TraceScam may provide recommendations for next steps, including contacting a bank, changing a password, enabling MFA/2FA, preserving evidence and reporting to the relevant CERT/CSIRT, police, prosecutor, consumer authority or payment provider.

If money is lost, an account is taken over, data is stolen, an unauthorized transaction occurs or a crime is suspected, the user should act immediately and use official channels appropriate for their country.

11. Availability, maintenance and changes to features

The operator makes efforts to keep the platform stable, but does not guarantee uninterrupted availability, absence of errors, compatibility with every mail system or the ability to analyze every submission.

The service may be temporarily unavailable due to maintenance, failures, updates, third-party provider issues, AI limits, queues, payment providers, hosting or events beyond the operator’s control.

12. Liability

The operator is responsible for providing the service in accordance with the Terms and applicable law. To the extent permitted by law, the operator is not liable for user decisions made solely on the basis of an analysis result, lost profits, indirect damages, third-party actions, failures of external providers or content submitted by users.

Nothing in these Terms excludes liability that cannot be excluded under mandatory law, in particular consumer rights.

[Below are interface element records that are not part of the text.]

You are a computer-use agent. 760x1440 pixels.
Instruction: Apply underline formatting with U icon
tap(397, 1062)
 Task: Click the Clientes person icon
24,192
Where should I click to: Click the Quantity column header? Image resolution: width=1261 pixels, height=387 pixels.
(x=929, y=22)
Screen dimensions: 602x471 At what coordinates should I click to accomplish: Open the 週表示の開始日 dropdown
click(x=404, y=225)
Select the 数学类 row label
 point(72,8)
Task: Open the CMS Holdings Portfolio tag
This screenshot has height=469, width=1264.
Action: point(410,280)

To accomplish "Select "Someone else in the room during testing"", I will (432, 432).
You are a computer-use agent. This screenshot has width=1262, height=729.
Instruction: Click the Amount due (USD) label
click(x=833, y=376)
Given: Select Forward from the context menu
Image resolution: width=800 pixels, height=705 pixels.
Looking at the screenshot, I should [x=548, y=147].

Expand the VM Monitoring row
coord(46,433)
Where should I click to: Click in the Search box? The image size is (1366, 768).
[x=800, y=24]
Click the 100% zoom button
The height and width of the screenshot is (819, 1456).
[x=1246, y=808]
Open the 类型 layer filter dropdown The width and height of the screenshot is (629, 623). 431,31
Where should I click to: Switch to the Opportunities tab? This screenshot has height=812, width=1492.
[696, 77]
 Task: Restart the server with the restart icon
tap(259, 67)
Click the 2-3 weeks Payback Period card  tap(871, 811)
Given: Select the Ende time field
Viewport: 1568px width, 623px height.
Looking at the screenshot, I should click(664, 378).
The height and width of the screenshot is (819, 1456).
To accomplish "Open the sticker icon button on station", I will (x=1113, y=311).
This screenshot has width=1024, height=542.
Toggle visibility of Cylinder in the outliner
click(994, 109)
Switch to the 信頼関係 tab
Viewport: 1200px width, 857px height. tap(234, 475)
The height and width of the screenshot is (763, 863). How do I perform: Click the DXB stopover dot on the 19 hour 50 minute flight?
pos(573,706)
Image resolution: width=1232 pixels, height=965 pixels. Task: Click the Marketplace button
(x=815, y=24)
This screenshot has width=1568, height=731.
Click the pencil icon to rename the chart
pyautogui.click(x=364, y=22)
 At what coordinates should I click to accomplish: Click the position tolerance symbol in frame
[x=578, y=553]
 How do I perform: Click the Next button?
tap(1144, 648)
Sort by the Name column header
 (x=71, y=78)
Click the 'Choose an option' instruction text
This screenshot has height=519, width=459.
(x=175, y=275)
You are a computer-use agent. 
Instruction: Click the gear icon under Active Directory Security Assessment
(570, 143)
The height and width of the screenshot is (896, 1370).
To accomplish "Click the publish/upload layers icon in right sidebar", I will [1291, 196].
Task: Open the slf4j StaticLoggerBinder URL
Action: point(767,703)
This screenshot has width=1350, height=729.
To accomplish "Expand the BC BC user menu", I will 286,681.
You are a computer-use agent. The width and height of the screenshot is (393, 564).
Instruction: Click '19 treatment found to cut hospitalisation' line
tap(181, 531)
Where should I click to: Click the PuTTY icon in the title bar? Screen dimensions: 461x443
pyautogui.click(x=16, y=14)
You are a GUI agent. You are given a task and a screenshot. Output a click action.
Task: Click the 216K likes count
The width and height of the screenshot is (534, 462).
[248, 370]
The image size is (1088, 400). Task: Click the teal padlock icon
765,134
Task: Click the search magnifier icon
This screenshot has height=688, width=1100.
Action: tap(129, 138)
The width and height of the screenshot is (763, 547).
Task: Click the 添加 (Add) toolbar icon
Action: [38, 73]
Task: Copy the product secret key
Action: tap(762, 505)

13. Complaints and contact

Complaints concerning the platform, payments, account or services may be sent to office.pl{'@'}ngitech.org. The report should include the account e-mail address, problem description, event date and information enabling identification of the transaction or analysis.

The operator reviews complaints within a reasonable time, no longer than required by applicable law. The response is sent to the e-mail address used for contact or assigned to the account.

14. Consumers, withdrawal right and digital services

If the user is a consumer or a person with similar statutory rights, they retain rights granted by mandatory law. For digital services provided immediately after purchase, the possibility to withdraw may depend on consent to begin performance before the withdrawal period expires and acknowledgement of losing the withdrawal right to the extent permitted by law.

Detailed information for a specific payment, package or subscription should be presented during the purchase process in the application.

15. Governing law and jurisdiction

These Terms are governed by Polish law, subject to mandatory consumer protection provisions and user rights arising from the law applicable to their place of residence.

Disputes related to the platform should first be resolved amicably by contacting the operator. This does not limit consumer rights to use competent authorities, courts or alternative dispute resolution methods.

16. Changes to the Terms

The Terms may be updated due to service development, feature changes, provider changes, legal changes, security requirements or the need to clarify rules. The current version is published on the TraceScam website.

For material changes affecting registered users, the operator may notify users in the application or by e-mail where required or justified by the nature of the change.